─── Task input ───

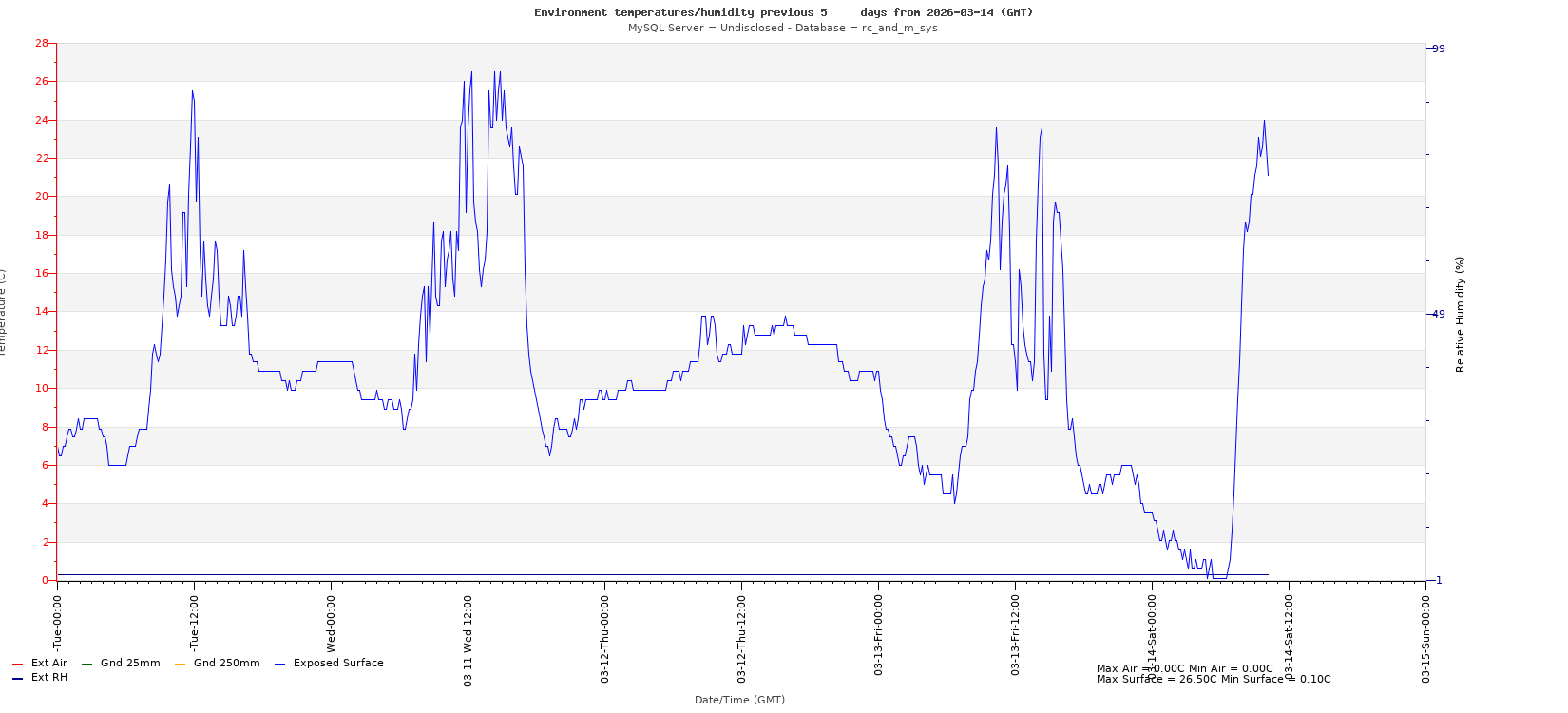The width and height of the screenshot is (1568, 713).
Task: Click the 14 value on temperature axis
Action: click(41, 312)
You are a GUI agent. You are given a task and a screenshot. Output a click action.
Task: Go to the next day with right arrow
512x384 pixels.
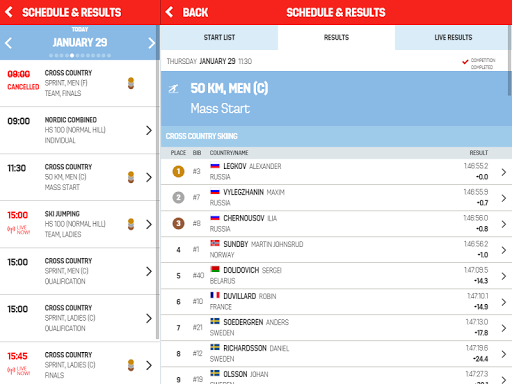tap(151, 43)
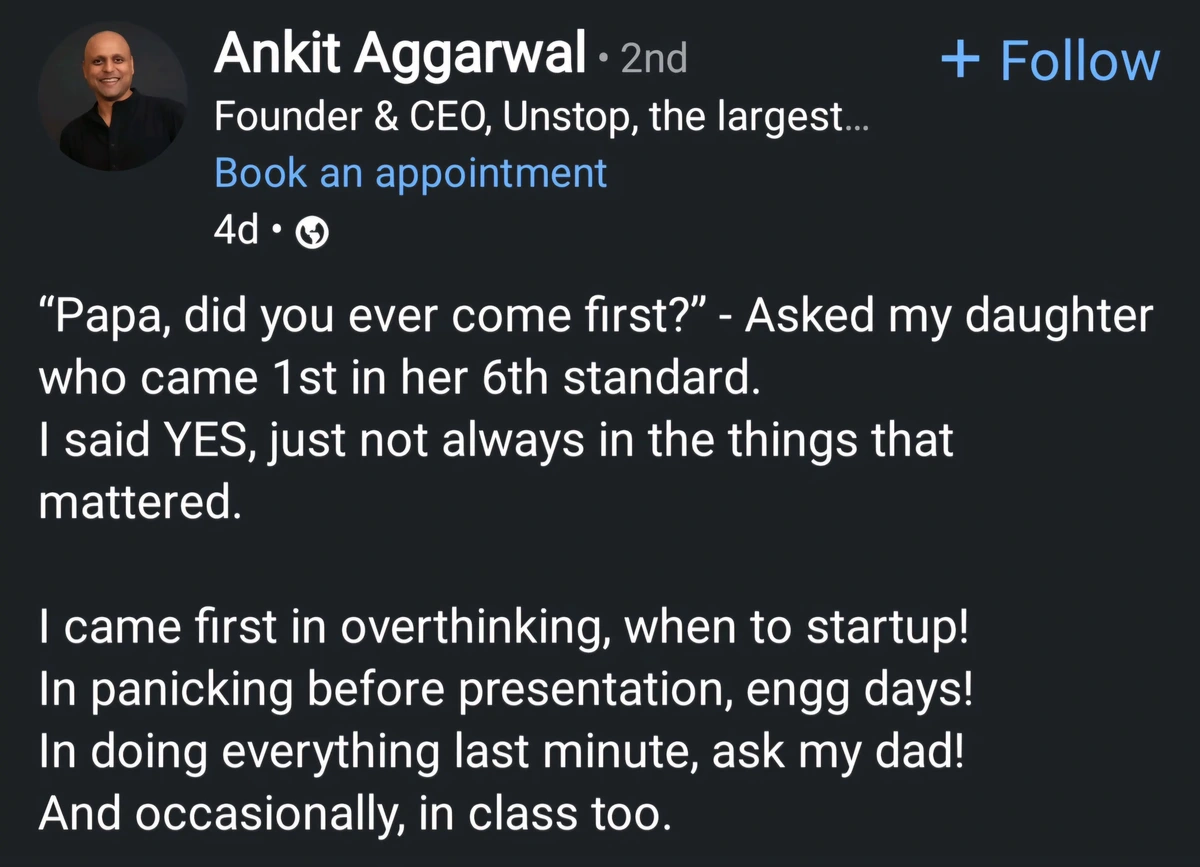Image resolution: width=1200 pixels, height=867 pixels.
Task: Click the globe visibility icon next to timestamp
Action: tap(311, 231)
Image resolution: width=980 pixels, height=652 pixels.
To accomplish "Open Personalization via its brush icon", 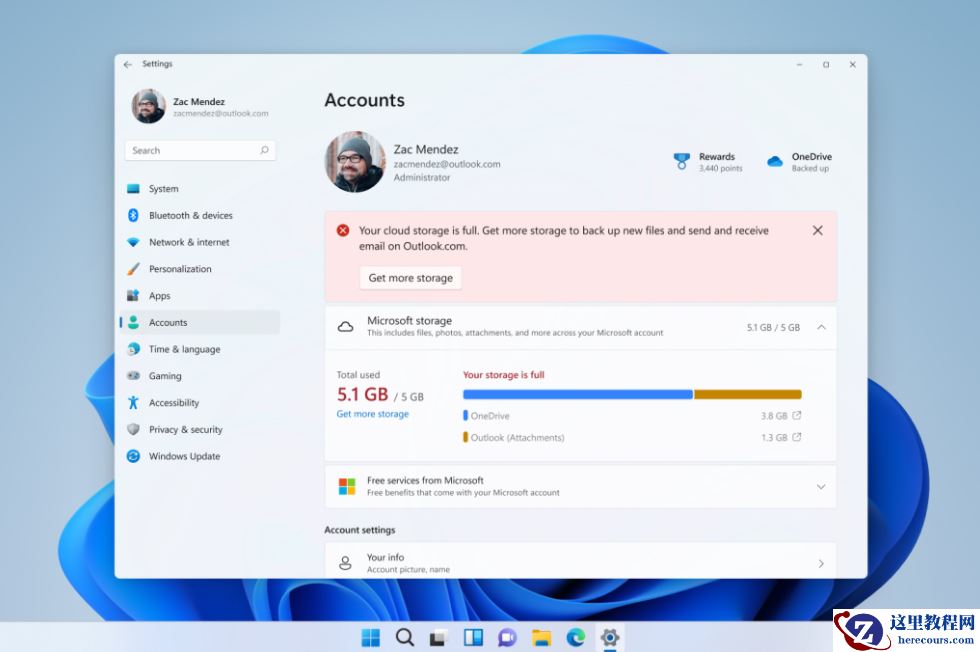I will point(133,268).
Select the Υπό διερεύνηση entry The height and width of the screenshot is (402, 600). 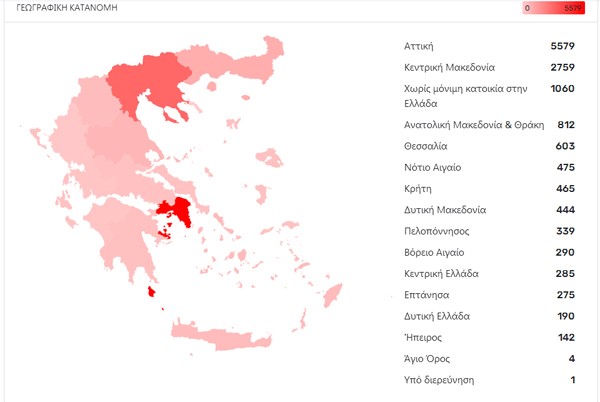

───

● **Exercise**
Copy the lines of the records above exactly, starting at the first line and ending with the line that contains "Action: tap(311, 231)", and leave the pictures out of your answer.

● **Task answer**
The width and height of the screenshot is (1568, 713).
Task: Click the 14 value on temperature axis
Action: click(41, 312)
You are a GUI agent. You are given a task and a screenshot. Output a click action.
Task: Go to the next day with right arrow
512x384 pixels.
tap(151, 43)
Image resolution: width=1200 pixels, height=867 pixels.
Task: Click the globe visibility icon next to timestamp
Action: tap(311, 231)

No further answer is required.